This repository contains a Python script for automating the process of extracting text from images using AWS Textract. The script processes images stored in an S3 bucket, extracts text from each image using Textract, and stores the extracted text in another S3 bucket. The script also keeps track of which images have been processed in a DynamoDB table to avoid processing the same image multiple times.
-
Automated text extraction: The script automatically extracts text from images using AWS Textract, a service that uses machine learning to extract text from documents.
-
Parallel processing: The script uses multithreading to process multiple images in parallel, which can significantly speed up the text extraction process.
-
Error handling and logging: The script includes error handling to gracefully handle any issues that arise during the text extraction process. It also includes logging to provide visibility into the process.
-
DynamoDB integration: The script uses a DynamoDB table to keep track of which images have been processed. This allows the script to skip over images that have already been processed, saving time and resources.

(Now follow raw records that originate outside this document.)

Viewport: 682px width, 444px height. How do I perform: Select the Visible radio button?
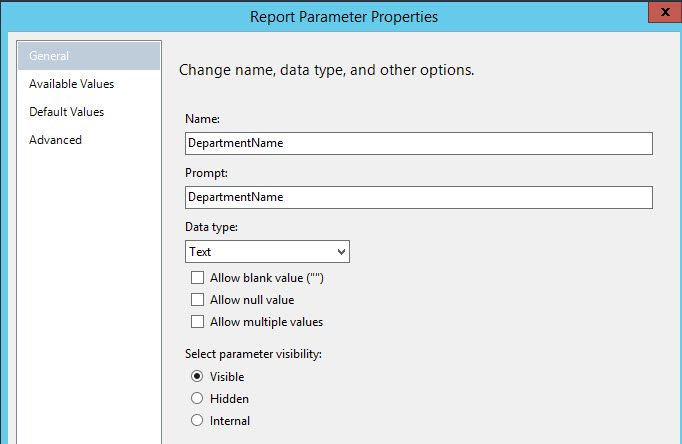click(197, 377)
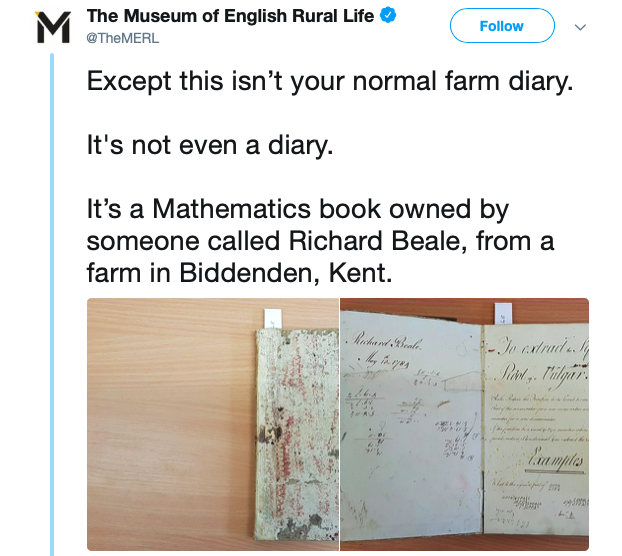Click the line "It's not even a diary."
This screenshot has height=556, width=622.
[209, 145]
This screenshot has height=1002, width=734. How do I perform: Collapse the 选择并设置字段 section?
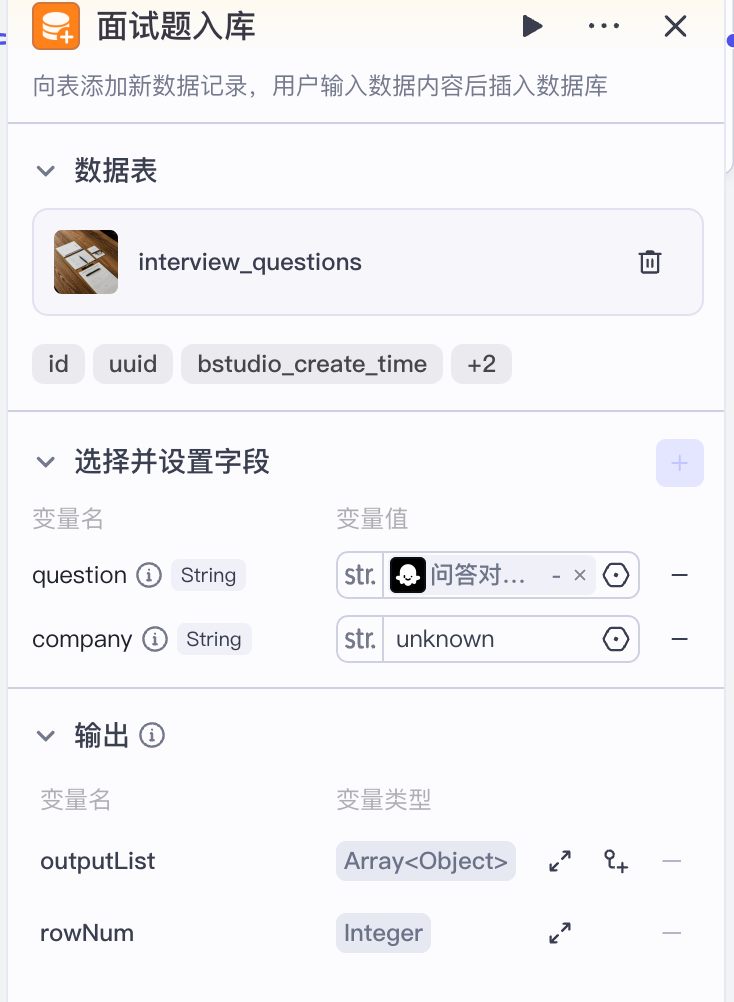(x=45, y=461)
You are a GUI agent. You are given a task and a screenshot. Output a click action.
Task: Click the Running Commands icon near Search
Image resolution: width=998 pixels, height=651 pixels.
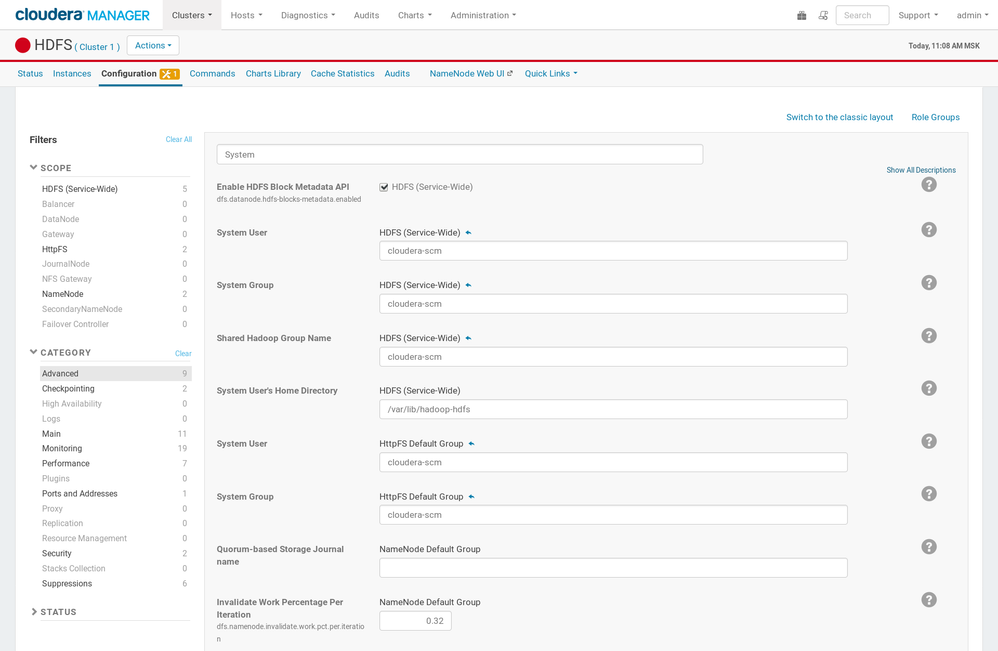click(x=823, y=15)
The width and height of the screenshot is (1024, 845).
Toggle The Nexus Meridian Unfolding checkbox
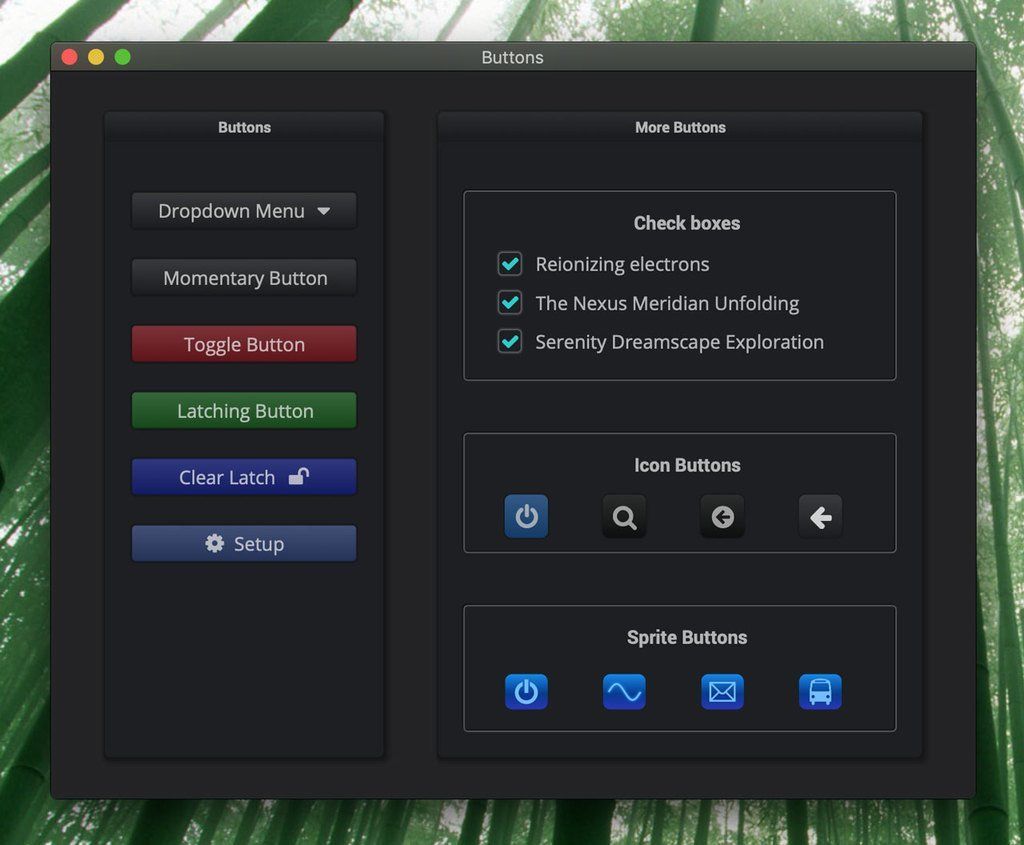pyautogui.click(x=510, y=303)
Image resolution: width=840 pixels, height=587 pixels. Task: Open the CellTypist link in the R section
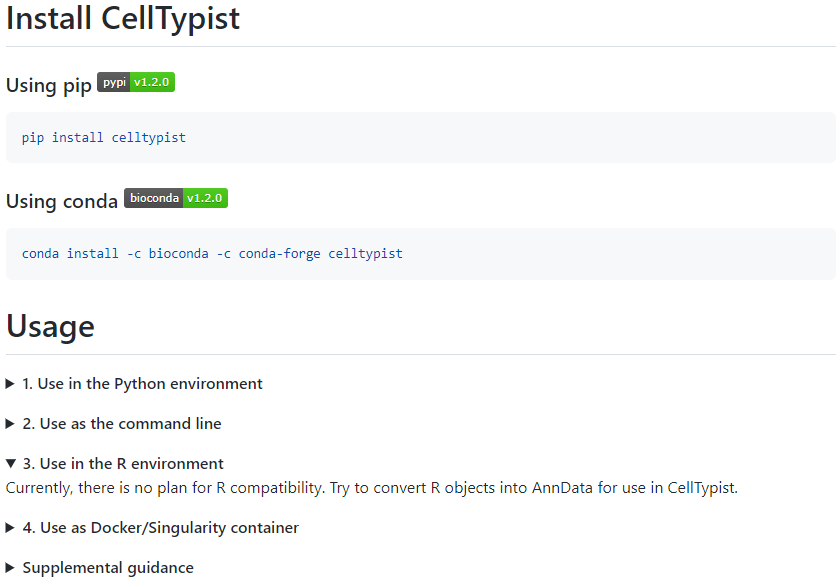(700, 487)
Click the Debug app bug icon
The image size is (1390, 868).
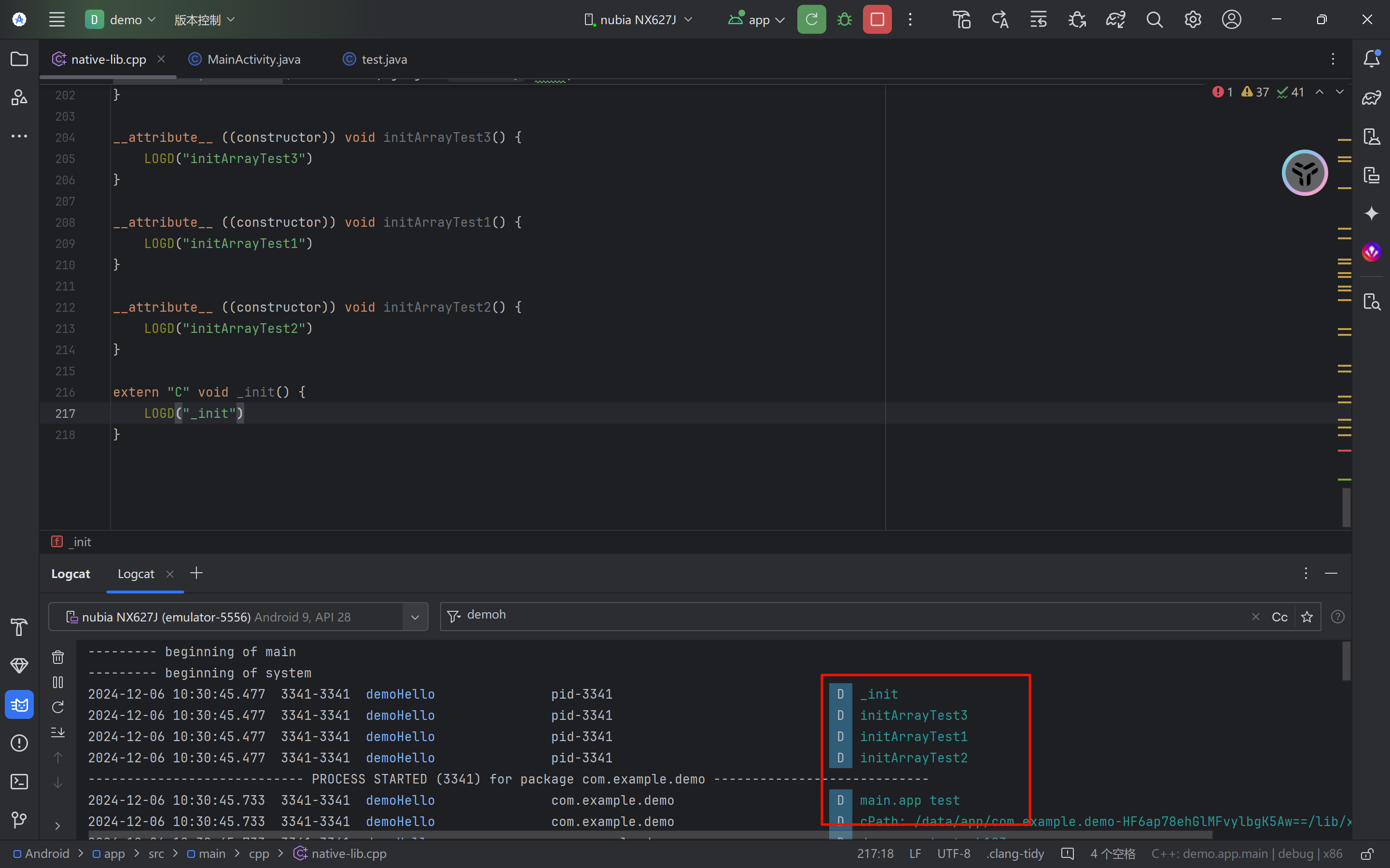(x=844, y=19)
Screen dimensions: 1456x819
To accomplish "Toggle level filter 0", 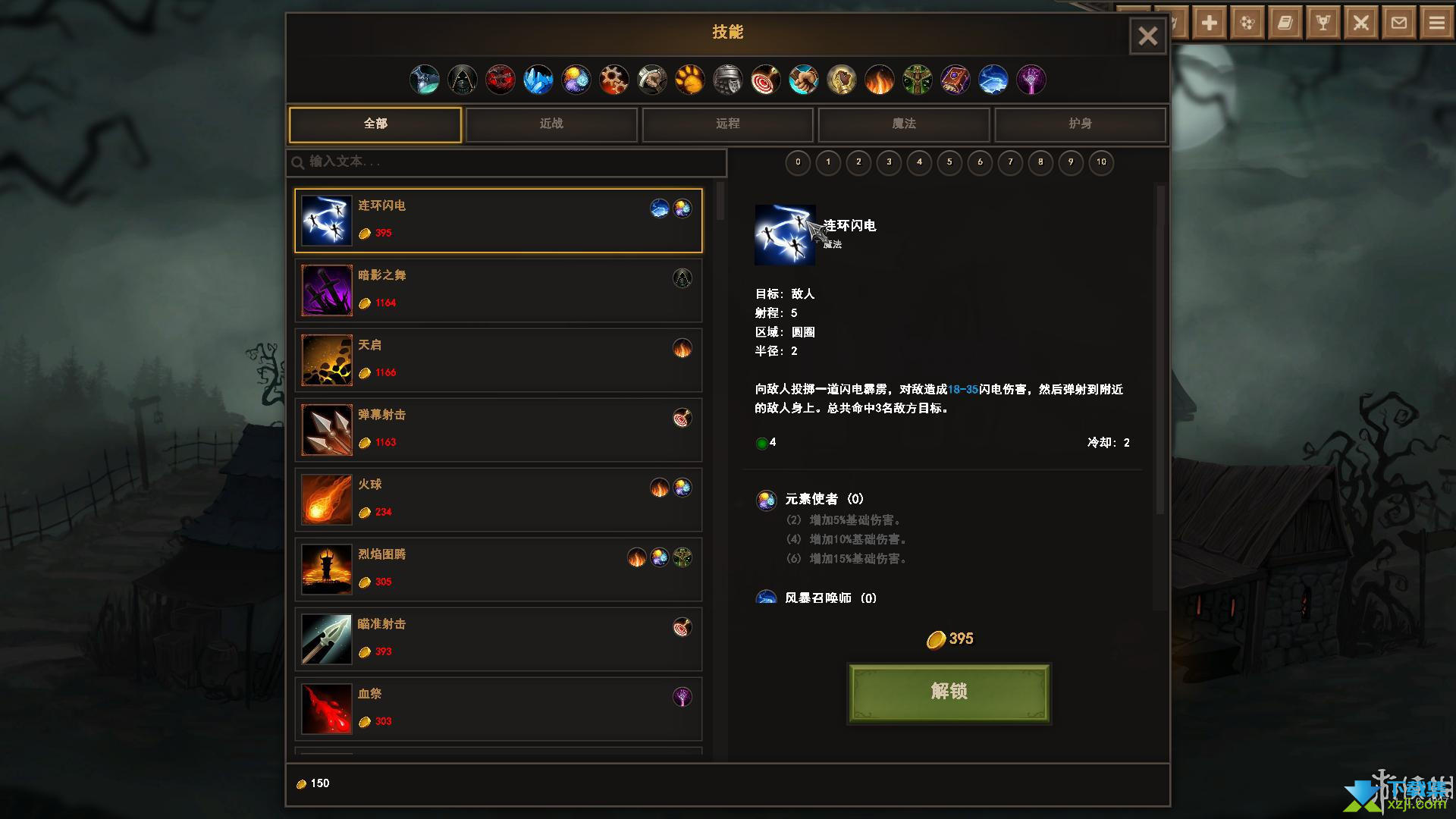I will point(798,162).
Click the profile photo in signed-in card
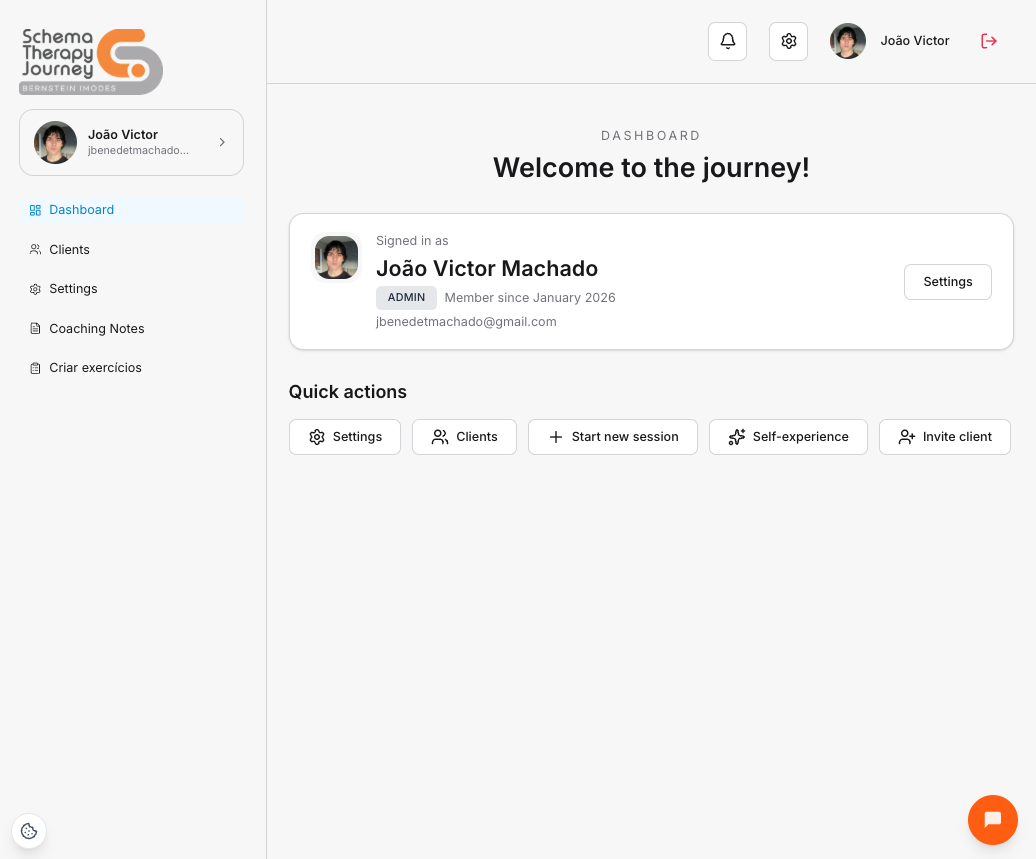Image resolution: width=1036 pixels, height=859 pixels. (336, 258)
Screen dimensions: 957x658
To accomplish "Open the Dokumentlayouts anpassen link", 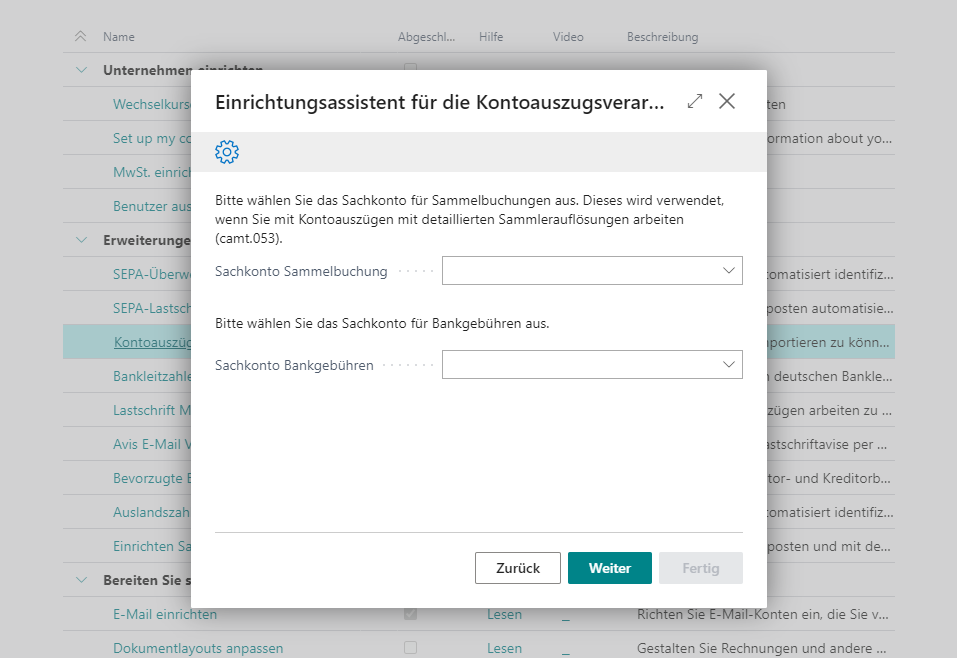I will pyautogui.click(x=180, y=647).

To use the script, you'll need to have AWS credentials set up on your machine. You'll also need to replace 'source-bucket'
and 'destination-bucket'
with the names of your source and destination S3 buckets, respectively. You'll also need to replace 'AwsTextractProcessedObjects'
with the name of your DynamoDB table.
Once you've set up your AWS credentials and updated the bucket and table names, you can run the script with the following command:
python3 multiExtracText_v8.py
Replace multiExtracText_v8.py
with the name of the Python script.
There are several potential improvements that could be made to this script:
-
Increase parallelism: The script currently uses a fixed number of worker threads. This could be increased or made configurable to take better advantage of multi-core machines.
-
Use multiprocessing: The script currently uses multithreading, which can be limited by Python's Global Interpreter Lock (GIL). Switching to multiprocessing could potentially achieve greater speedup.
-
Optimize AWS usage: The script could potentially be optimized to make fewer requests to AWS services, use batch operations, or use provisioned throughput to increase capacity.
-
Use a faster programming language or library: If the speed of the Python interpreter is a bottleneck, the script could potentially be rewritten in a faster programming language or use a faster Python library.
Please note that these improvements would involve trade-offs and would require careful consideration and testing.